Directed and Choreographed
by Ruth Griffin 2016
Adapted from the comedies of Moliere by Michael Fields, Donald Forrest, Michelle Linfante and Jael Weisman
To say that Moliere had it out for doctors would be putting it mildly. His farces about medicine include The Flying Doctor (1659), The Doctor in Spite of Himself (1666), Love is the Best Doctor (1665) and The Imaginary Invalid (1673). The Imaginary Invalid would be his final play. He suffered from pulmonary tuberculosis. While he was playing Argan, the hypochondriac, Moliere was seized by a fit of coughing. He finished the performance but collapsed and died a few hours later of a hemorrhage in the brain at the age of 51. Ironic indeed is the well-known story about a conversation between Louis XIV and Moliere in which the King asks how he gets along with doctors. Moliere responds, “ Sire, we talk together. He prescribes remedies for me. I do not take them and I get well.”
The Dell’Arte Players in their adaptation, Malpractice, borrowed from all of Moliere’s comedies about doctors. The doctors in Moliere’s plays never cure anyone and are on stage only long enough to enact their incompetence. The character of the Doctor is borrowed by Moliere from the Italian Commedia Dell’Arte, which emerged in Venice no later than 1538 during Carnival. Its roots extend back to the Comedies of Plautus (254-184 BCE) and the Atellan Farces (391 BCE). The Commedia Doctore is a charlatan who flaunts his knowledge confident that his patients are ignorant. He convinces, charms and frightens people. For money.
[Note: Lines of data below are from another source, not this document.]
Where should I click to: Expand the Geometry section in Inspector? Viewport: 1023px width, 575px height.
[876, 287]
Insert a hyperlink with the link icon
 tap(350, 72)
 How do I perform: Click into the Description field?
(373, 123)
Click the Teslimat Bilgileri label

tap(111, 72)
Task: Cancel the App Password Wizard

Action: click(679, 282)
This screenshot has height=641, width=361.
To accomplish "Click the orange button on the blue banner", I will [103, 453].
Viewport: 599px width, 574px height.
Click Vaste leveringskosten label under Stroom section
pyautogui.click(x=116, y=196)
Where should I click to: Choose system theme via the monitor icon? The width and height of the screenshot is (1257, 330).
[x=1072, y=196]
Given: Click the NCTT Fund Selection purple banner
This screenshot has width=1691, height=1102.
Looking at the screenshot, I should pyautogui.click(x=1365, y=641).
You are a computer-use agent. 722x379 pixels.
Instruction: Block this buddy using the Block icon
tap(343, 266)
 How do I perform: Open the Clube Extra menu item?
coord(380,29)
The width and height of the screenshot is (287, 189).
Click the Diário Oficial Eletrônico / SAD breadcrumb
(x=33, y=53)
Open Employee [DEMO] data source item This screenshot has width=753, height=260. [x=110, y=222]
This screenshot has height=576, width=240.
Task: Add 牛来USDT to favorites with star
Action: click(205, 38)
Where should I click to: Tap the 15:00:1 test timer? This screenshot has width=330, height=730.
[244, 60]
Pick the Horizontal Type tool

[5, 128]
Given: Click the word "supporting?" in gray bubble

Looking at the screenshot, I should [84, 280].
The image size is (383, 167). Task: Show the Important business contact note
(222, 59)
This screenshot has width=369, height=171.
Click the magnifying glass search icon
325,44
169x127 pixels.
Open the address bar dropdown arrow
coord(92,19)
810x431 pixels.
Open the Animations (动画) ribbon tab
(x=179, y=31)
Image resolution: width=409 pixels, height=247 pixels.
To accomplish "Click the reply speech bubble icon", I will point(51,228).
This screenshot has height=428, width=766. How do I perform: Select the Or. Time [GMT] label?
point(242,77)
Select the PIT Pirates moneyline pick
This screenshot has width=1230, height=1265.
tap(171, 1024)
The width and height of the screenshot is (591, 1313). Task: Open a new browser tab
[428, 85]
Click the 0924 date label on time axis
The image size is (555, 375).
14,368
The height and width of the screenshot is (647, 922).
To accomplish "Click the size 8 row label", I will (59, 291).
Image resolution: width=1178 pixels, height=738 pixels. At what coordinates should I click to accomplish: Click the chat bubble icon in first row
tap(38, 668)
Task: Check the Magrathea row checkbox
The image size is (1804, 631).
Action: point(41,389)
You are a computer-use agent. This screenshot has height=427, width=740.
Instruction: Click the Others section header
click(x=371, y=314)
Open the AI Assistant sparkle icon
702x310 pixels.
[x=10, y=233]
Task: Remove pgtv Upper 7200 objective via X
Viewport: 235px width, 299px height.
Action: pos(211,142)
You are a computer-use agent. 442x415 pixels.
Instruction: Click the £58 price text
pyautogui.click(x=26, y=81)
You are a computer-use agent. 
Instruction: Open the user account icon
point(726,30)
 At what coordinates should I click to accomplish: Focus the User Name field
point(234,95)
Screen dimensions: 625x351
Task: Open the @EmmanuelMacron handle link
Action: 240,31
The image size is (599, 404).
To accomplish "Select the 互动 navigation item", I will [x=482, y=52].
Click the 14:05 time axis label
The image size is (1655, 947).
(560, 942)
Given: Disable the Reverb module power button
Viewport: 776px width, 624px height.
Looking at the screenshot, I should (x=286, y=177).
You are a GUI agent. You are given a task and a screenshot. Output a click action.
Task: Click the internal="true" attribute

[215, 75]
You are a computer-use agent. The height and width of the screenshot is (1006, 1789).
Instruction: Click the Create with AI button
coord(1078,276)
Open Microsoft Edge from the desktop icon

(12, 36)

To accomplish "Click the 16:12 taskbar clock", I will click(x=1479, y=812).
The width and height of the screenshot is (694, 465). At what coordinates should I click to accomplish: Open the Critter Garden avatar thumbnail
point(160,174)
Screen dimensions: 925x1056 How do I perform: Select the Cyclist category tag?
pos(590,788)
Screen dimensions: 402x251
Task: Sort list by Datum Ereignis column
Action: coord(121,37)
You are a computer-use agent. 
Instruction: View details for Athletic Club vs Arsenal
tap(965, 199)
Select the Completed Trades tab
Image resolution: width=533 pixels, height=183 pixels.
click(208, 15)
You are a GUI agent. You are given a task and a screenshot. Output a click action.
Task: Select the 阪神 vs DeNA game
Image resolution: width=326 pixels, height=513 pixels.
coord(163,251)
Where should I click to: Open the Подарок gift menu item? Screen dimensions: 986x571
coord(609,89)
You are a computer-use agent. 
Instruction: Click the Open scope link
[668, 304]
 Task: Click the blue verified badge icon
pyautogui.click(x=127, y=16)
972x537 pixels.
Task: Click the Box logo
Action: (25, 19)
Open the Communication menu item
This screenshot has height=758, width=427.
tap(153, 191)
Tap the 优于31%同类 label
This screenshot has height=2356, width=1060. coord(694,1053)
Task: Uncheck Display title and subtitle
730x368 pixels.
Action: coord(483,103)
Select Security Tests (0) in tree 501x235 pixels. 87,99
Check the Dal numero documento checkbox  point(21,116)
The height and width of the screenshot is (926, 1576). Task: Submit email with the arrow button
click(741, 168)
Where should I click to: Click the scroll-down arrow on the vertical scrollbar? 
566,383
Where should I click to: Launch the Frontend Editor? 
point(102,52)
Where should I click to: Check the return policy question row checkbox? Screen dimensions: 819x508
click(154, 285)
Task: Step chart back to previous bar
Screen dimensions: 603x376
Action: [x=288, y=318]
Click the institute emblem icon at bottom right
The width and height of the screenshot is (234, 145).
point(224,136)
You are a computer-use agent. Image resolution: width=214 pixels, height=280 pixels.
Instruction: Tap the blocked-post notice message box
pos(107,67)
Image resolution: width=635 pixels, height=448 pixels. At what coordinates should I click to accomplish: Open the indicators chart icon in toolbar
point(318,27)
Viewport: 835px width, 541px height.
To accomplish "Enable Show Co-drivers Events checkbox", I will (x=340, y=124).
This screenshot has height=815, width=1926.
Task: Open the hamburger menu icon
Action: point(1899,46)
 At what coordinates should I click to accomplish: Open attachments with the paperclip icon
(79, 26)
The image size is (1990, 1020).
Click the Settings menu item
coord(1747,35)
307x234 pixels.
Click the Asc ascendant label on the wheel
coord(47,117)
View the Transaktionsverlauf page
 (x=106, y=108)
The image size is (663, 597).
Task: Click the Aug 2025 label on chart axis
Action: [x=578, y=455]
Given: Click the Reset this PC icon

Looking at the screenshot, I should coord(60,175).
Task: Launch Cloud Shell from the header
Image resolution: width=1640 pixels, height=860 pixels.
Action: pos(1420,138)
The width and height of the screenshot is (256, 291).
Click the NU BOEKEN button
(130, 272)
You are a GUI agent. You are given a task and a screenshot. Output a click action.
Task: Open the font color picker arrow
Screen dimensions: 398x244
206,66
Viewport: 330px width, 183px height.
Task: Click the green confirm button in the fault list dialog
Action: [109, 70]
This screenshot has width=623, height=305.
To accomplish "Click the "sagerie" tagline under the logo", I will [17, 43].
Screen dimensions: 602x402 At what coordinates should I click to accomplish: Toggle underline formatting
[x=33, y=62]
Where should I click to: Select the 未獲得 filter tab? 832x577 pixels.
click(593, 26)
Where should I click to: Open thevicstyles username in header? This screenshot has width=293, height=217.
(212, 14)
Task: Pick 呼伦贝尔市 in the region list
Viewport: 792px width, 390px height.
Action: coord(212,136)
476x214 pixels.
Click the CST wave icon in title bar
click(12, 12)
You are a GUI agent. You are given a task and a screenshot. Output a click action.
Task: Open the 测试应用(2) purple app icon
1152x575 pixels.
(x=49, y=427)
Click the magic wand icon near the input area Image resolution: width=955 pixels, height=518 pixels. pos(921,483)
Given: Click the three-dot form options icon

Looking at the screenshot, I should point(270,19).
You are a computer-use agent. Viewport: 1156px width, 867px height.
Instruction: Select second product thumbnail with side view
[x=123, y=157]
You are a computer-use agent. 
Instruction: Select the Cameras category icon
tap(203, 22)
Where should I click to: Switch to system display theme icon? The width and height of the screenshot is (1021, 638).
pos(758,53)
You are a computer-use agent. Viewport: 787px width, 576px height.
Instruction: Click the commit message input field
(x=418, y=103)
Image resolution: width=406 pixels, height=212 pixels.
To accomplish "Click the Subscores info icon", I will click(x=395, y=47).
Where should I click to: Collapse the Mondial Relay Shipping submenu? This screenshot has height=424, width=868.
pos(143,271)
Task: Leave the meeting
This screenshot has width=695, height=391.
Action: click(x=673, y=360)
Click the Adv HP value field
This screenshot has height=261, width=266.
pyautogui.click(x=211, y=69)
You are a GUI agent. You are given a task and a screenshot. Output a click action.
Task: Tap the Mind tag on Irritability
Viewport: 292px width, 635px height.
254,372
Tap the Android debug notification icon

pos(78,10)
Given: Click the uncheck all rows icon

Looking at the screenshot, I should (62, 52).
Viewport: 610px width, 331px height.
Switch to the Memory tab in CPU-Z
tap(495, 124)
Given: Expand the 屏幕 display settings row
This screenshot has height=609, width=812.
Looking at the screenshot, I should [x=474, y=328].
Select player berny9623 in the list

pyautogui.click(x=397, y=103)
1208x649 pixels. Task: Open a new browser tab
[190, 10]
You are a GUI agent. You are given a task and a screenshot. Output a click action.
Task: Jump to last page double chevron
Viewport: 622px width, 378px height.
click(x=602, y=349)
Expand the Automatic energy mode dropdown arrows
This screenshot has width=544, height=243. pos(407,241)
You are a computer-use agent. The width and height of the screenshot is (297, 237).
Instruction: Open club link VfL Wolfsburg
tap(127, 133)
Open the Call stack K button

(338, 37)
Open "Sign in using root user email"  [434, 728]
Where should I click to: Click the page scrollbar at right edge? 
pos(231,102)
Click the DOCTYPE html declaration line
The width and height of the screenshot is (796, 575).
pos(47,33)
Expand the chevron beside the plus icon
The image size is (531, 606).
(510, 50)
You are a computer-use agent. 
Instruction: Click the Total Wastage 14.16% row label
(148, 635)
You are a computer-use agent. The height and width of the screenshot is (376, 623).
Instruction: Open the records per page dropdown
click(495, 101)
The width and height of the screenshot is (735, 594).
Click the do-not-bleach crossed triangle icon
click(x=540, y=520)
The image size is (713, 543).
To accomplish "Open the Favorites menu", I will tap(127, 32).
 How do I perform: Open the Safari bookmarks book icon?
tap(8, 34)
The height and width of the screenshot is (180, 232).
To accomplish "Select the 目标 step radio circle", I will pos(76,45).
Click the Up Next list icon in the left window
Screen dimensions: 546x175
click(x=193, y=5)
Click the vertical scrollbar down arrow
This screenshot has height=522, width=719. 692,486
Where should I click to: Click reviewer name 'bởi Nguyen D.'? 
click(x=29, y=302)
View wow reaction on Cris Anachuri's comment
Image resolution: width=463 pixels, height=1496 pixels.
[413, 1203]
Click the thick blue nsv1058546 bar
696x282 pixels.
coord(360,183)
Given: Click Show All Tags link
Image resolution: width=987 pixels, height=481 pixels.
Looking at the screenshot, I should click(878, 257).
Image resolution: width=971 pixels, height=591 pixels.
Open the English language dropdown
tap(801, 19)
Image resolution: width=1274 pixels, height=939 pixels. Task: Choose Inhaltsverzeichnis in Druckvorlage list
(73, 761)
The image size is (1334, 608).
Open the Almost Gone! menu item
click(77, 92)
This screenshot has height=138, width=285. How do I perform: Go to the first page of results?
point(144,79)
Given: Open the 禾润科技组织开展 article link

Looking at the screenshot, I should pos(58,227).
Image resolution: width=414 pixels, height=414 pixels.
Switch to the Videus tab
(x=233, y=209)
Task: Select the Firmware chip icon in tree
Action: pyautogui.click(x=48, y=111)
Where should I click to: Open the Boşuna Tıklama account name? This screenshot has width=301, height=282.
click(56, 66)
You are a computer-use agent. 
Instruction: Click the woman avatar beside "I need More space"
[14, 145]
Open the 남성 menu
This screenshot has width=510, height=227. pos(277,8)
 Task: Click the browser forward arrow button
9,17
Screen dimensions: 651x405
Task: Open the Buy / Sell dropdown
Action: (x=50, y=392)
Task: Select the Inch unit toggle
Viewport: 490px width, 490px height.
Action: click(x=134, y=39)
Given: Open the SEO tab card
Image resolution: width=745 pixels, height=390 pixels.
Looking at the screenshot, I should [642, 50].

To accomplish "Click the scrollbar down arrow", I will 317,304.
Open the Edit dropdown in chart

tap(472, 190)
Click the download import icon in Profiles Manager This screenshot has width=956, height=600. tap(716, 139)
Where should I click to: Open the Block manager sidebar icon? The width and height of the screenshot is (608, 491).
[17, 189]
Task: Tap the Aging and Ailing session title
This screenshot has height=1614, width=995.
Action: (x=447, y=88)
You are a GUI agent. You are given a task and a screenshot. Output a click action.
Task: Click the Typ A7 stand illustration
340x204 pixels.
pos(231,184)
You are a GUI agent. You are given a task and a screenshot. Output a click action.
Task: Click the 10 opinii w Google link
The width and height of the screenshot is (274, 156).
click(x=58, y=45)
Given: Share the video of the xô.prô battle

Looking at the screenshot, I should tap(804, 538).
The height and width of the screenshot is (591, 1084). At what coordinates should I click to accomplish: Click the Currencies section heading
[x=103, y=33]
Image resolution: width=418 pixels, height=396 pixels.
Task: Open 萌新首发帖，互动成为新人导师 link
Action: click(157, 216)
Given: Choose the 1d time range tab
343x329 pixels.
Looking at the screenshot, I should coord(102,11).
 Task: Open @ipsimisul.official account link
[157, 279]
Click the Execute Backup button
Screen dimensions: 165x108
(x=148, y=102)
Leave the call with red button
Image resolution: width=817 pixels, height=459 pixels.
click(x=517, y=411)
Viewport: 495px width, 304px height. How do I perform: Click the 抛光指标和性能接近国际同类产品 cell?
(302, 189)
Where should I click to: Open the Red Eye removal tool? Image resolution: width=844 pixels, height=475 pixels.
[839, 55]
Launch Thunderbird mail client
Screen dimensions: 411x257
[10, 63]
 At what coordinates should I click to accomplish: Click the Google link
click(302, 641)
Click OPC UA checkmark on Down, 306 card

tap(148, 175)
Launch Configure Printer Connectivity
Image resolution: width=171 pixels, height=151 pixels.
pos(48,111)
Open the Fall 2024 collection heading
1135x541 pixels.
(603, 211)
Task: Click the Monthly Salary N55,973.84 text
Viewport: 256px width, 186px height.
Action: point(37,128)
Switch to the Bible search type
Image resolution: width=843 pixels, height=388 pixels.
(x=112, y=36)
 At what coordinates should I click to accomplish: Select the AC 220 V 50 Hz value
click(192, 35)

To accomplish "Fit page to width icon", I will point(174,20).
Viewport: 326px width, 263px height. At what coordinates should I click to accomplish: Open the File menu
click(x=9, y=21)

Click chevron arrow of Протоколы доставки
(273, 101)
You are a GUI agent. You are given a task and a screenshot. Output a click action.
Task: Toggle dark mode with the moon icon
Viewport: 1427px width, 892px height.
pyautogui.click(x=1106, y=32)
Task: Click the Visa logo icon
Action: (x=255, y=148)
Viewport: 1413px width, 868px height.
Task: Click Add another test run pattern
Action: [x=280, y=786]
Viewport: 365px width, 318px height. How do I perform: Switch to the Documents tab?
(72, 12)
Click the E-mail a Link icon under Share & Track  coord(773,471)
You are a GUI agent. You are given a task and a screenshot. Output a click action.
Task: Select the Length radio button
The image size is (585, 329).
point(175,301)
An audience at a Moliere play was accustomed to discovering meaning presented aurally in music, visually in set and costumes and kinesthetically in dance and pantomime. Plays involved masks and disguises and seemingly disjointed episodes of comedy melding the traditions of Court Ballet, French Comic Theatre and the Italian Commedia Dell’Arte. All of these elements orbited around the central theme of the play. Love is the Best Doctor was performed at the Court of Louis XIV to the King’s pleasure. Jean Baptiste Lully, as the preeminent composer for his Court, composed the play's music.
I blended the Dell'Arte adaptation, which continues to carry the fresh breeze of street theatre with the sense of an imagined performance for the Court. Its musical sub-score incorporates Lully’s music mixed with Scott Joplin Rags, and Vaudeville accordion music to situate the Doctor’s patter scenes and lazzi that the Dell’Arte Players so ingeniously wrote.